EXTRACTED MATERIAL ->
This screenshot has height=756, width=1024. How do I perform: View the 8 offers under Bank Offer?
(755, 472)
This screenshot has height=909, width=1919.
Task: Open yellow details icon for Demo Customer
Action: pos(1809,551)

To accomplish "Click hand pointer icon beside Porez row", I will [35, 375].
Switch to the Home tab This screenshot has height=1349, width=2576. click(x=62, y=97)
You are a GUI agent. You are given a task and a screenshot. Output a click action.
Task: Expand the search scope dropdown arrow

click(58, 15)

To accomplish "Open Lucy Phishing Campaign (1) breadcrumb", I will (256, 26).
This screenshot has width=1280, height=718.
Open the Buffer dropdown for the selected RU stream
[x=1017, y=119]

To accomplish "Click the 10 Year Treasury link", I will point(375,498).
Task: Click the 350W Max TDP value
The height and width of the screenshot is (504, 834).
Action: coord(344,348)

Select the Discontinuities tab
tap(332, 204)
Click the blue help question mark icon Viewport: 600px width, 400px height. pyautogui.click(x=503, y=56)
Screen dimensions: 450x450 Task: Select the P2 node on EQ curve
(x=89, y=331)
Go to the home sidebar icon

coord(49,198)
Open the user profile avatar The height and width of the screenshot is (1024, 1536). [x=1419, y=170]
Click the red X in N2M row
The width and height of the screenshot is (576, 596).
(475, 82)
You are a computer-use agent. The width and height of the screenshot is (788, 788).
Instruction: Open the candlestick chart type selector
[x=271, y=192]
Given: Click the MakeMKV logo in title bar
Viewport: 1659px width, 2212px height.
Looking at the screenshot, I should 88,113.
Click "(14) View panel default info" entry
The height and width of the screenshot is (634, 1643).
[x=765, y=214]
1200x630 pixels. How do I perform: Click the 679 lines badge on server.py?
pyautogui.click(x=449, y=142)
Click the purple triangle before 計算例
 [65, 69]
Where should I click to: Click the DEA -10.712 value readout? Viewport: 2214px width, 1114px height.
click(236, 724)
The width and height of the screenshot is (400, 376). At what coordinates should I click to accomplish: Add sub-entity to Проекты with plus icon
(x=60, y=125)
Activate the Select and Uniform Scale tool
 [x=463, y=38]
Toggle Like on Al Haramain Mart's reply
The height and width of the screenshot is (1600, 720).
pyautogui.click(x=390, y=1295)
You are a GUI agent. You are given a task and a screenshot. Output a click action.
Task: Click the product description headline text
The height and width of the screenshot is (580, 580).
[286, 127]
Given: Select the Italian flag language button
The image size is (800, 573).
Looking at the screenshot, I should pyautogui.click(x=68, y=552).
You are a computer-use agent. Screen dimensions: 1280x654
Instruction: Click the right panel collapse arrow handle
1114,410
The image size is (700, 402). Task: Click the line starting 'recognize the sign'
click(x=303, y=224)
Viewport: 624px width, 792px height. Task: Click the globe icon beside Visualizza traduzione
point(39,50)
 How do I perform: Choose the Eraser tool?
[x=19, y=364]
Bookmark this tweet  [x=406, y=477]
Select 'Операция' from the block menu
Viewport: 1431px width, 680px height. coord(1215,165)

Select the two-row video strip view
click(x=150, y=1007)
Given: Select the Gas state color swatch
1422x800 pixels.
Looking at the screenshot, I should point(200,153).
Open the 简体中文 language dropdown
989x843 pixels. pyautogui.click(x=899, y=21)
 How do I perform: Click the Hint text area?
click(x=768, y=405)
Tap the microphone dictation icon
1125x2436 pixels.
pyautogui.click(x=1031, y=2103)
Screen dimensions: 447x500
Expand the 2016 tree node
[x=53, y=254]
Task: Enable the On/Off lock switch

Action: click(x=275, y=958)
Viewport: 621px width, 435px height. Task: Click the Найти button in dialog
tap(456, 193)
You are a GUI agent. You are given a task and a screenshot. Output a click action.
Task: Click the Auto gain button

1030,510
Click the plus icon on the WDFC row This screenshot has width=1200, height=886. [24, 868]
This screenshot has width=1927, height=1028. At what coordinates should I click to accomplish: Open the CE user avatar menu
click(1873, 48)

WHAT THE EXERCISE ASKS -> Copy out all of the entries again, swapping "dropdown" for "drop-down" and leaving everything else untouched.

WRITTEN ANSWER ->
This screenshot has height=756, width=1024. How do I perform: View the 8 offers under Bank Offer?
(755, 472)
This screenshot has height=909, width=1919.
Task: Open yellow details icon for Demo Customer
Action: pos(1809,551)

To accomplish "Click hand pointer icon beside Porez row", I will [35, 375].
Switch to the Home tab This screenshot has height=1349, width=2576. click(x=62, y=97)
You are a GUI agent. You are given a task and a screenshot. Output a click action.
Task: Expand the search scope drop-down arrow

click(58, 15)

To accomplish "Open Lucy Phishing Campaign (1) breadcrumb", I will (256, 26).
This screenshot has width=1280, height=718.
Open the Buffer drop-down for the selected RU stream
[x=1017, y=119]

To accomplish "Click the 10 Year Treasury link", I will point(375,498).
Task: Click the 350W Max TDP value
The height and width of the screenshot is (504, 834).
Action: coord(344,348)

Select the Discontinuities tab
tap(332, 204)
Click the blue help question mark icon Viewport: 600px width, 400px height. pyautogui.click(x=503, y=56)
Screen dimensions: 450x450 Task: Select the P2 node on EQ curve
(x=89, y=331)
Go to the home sidebar icon

coord(49,198)
Open the user profile avatar The height and width of the screenshot is (1024, 1536). [x=1419, y=170]
Click the red X in N2M row
The width and height of the screenshot is (576, 596).
(475, 82)
You are a computer-use agent. The width and height of the screenshot is (788, 788).
Instruction: Open the candlestick chart type selector
[x=271, y=192]
Given: Click the MakeMKV logo in title bar
Viewport: 1659px width, 2212px height.
Looking at the screenshot, I should 88,113.
Click "(14) View panel default info" entry
The height and width of the screenshot is (634, 1643).
[x=765, y=214]
1200x630 pixels. How do I perform: Click the 679 lines badge on server.py?
pyautogui.click(x=449, y=142)
Click the purple triangle before 計算例
 [65, 69]
Where should I click to: Click the DEA -10.712 value readout? Viewport: 2214px width, 1114px height.
click(236, 724)
The width and height of the screenshot is (400, 376). At what coordinates should I click to accomplish: Add sub-entity to Проекты with plus icon
(x=60, y=125)
Activate the Select and Uniform Scale tool
 [x=463, y=38]
Toggle Like on Al Haramain Mart's reply
The height and width of the screenshot is (1600, 720).
pyautogui.click(x=390, y=1295)
You are a GUI agent. You are given a task and a screenshot. Output a click action.
Task: Click the product description headline text
The height and width of the screenshot is (580, 580).
[286, 127]
Given: Select the Italian flag language button
The image size is (800, 573).
Looking at the screenshot, I should pyautogui.click(x=68, y=552).
You are a computer-use agent. Screen dimensions: 1280x654
Instruction: Click the right panel collapse arrow handle
1114,410
The image size is (700, 402). Task: Click the line starting 'recognize the sign'
click(x=303, y=224)
Viewport: 624px width, 792px height. Task: Click the globe icon beside Visualizza traduzione
point(39,50)
 How do I perform: Choose the Eraser tool?
[x=19, y=364]
Bookmark this tweet  [x=406, y=477]
Select 'Операция' from the block menu
Viewport: 1431px width, 680px height. coord(1215,165)

Select the two-row video strip view
click(x=150, y=1007)
Given: Select the Gas state color swatch
1422x800 pixels.
Looking at the screenshot, I should point(200,153).
Open the 简体中文 language drop-down
989x843 pixels. pyautogui.click(x=899, y=21)
 How do I perform: Click the Hint text area?
click(x=768, y=405)
Tap the microphone dictation icon
1125x2436 pixels.
pyautogui.click(x=1031, y=2103)
Screen dimensions: 447x500
Expand the 2016 tree node
[x=53, y=254]
Task: Enable the On/Off lock switch

Action: click(x=275, y=958)
Viewport: 621px width, 435px height. Task: Click the Найти button in dialog
tap(456, 193)
You are a GUI agent. You are given a task and a screenshot. Output a click action.
Task: Click the Auto gain button

1030,510
Click the plus icon on the WDFC row This screenshot has width=1200, height=886. [24, 868]
This screenshot has width=1927, height=1028. At what coordinates should I click to accomplish: Open the CE user avatar menu
click(1873, 48)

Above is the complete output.